━━ TEXT BLOCK ━━
Eco-Sanitation is Surely a Way of Life…
The celebrated novelist, E.M. Forster, the author of “A Passage to India” wrote the preface to the book ‘Untouchable’ by Dr. Mulk Raj Anand. A passage from the preface: “No God is needed to rescue the Untouchables, no vows in self-sacrifice and abnegation on the part of more fortunate Indians but simply and solely – the flush system. Introduce water-closets and main-drainage throughout India, and all the wicked rubbish about untouchablility will disappear”. Bindeshwar Pathak, the founder of Sulabh International and the Brand Ambassador of Swachh Rail Mission of Indian Railways, in an interaction with Kriti Nath Jha, talks more about human rights, environmental sanitation, non-conventional sources of energy, waste management and many such social reforms…
You have spent four decades working to improve sanitation in a country where half of the population still relieve themselves in the open air. Your charity, Sulabh International, has developed cheap, eco-friendly toilets and the Prime Minister, Narendra Modi’s ‘Swacch Bharat Abihiyan’ has enthused your mission to take it further. How do you view while walking down memory lane?
I am thankful to you for giving me this opportunity to remember the sanitation situation in India before fifty years ago. I did finish my graduation in the year 1964, became a school teacher, and did small jobs for a while. Finally, I decided to take admission in M.Sc. in Criminology in Sagar University, Madhya Pradesh. I boarded the train at Mehnar railway station, got down at Hazipur Railway junction platform to have a cup of tea. I met two of my known friends there and after having a little conversation they took out my luggage forcibly from the train and brought me to Patna to join a society – Bihar Gandhi Centenary Celebration Committee which was formed to celebrate the birth centenary of Mahatma Gandhi. To cut the story short, the centenary committee, I was asked by my General Secretary to work for stopping defecation in the open and to rescue the untouchables from the demeaning practice of cleaning night soil, which was one of the dreams of Mahatma Gandhi. I lived in the village for 18 years and in that village we have to go outside for defecation in the open. My mother, sisters, aunt, grandmother, all used to go outside for defecation as the house had no toilet.
━━━
━━ EXTRACTED ENTRIES ━━
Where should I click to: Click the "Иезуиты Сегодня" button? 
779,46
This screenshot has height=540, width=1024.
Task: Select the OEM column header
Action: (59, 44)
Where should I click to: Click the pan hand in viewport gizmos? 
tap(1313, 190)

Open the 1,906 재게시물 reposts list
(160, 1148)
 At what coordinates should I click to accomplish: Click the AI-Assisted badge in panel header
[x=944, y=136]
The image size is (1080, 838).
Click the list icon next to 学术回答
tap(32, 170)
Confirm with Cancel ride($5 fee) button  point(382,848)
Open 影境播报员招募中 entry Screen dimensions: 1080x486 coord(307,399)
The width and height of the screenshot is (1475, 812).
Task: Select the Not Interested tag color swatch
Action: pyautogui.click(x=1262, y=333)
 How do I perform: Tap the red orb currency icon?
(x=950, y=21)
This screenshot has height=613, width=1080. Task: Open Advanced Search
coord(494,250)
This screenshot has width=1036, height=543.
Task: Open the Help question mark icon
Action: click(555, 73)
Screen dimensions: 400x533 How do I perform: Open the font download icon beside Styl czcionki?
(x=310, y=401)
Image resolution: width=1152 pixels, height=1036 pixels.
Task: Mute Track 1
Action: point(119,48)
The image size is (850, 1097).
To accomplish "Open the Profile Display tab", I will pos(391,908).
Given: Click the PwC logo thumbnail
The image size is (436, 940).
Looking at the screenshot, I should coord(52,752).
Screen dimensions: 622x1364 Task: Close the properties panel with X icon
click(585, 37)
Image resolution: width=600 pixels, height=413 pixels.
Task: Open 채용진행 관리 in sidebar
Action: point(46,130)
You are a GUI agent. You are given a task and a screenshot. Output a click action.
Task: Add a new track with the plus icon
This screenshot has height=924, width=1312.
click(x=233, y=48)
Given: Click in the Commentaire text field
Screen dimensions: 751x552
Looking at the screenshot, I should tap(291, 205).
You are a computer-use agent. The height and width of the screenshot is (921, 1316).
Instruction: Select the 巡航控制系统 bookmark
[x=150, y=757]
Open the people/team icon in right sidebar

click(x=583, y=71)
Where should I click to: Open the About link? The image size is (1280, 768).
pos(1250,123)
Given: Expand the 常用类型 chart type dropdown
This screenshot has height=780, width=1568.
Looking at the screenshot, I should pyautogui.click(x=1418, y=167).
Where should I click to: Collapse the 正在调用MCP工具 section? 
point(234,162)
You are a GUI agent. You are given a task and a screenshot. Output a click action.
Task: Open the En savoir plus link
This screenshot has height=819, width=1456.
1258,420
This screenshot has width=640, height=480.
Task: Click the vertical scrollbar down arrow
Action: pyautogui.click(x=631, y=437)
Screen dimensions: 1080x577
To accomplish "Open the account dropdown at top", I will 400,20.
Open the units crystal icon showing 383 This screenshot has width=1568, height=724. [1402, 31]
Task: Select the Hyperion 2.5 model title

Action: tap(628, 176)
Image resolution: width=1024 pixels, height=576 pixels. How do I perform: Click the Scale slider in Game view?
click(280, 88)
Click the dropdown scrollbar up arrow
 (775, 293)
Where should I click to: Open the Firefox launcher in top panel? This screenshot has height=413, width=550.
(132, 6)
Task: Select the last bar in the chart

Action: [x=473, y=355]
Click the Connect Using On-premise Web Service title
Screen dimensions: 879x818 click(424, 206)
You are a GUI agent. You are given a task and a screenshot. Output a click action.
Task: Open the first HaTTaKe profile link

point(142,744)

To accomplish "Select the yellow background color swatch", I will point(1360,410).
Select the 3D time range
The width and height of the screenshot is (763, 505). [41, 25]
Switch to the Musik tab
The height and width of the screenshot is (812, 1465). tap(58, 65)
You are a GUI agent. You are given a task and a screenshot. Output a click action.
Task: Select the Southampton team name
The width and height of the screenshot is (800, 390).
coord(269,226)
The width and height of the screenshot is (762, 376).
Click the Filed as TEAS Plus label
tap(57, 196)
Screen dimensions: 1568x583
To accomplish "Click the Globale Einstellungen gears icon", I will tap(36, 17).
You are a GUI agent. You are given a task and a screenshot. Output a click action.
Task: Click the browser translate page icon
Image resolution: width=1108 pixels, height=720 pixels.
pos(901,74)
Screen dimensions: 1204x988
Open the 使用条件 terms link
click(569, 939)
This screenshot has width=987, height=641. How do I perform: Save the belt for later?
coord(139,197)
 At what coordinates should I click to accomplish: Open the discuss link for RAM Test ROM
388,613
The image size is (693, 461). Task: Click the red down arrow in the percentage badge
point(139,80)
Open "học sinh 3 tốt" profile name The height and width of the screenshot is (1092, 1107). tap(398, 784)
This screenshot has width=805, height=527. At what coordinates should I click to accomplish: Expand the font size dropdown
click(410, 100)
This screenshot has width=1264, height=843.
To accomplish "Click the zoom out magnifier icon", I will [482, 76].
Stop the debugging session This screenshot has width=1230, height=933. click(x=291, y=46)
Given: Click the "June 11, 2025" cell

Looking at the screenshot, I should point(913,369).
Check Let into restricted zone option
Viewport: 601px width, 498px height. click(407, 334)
━━━
Write the next part of the sanitation interview with Bindeshwar Pathak, starting right after its last sentence. The lines stand apart from the text and are unrelated to it.

Also there were bucket toilets used by a Zamindaar in neighbouring village which were cleaned by women manual scavenges. They are ‘untouchables’. In those days toilet was a subject of taboo and nobody would like to talk about toilets and untouchables. The women had to suffer the most. They would expose to all sorts of dangers like snake bites and even animal attacks. In urban areas 85% houses used to be cleaned by untouchables. There was no public toilet and if there was any, it was like a hell on the earth. Nobody will go inside the toilet. That was the sanitation scenario in India. Only 14 towns in urban areas had sewerage system facilities and that too partially. I never knew that a time will come that I will be engaged in solving these problems.
“ Sulabh technologies have been featured as one of the five unique inventions of the world by BBC Horizon. UN-Habitat declared Sulabh technologies as one of the best practices and UNDP recommended using Sulabh Shauchalaya for replacing the bucket toilets or having a new flush toilet.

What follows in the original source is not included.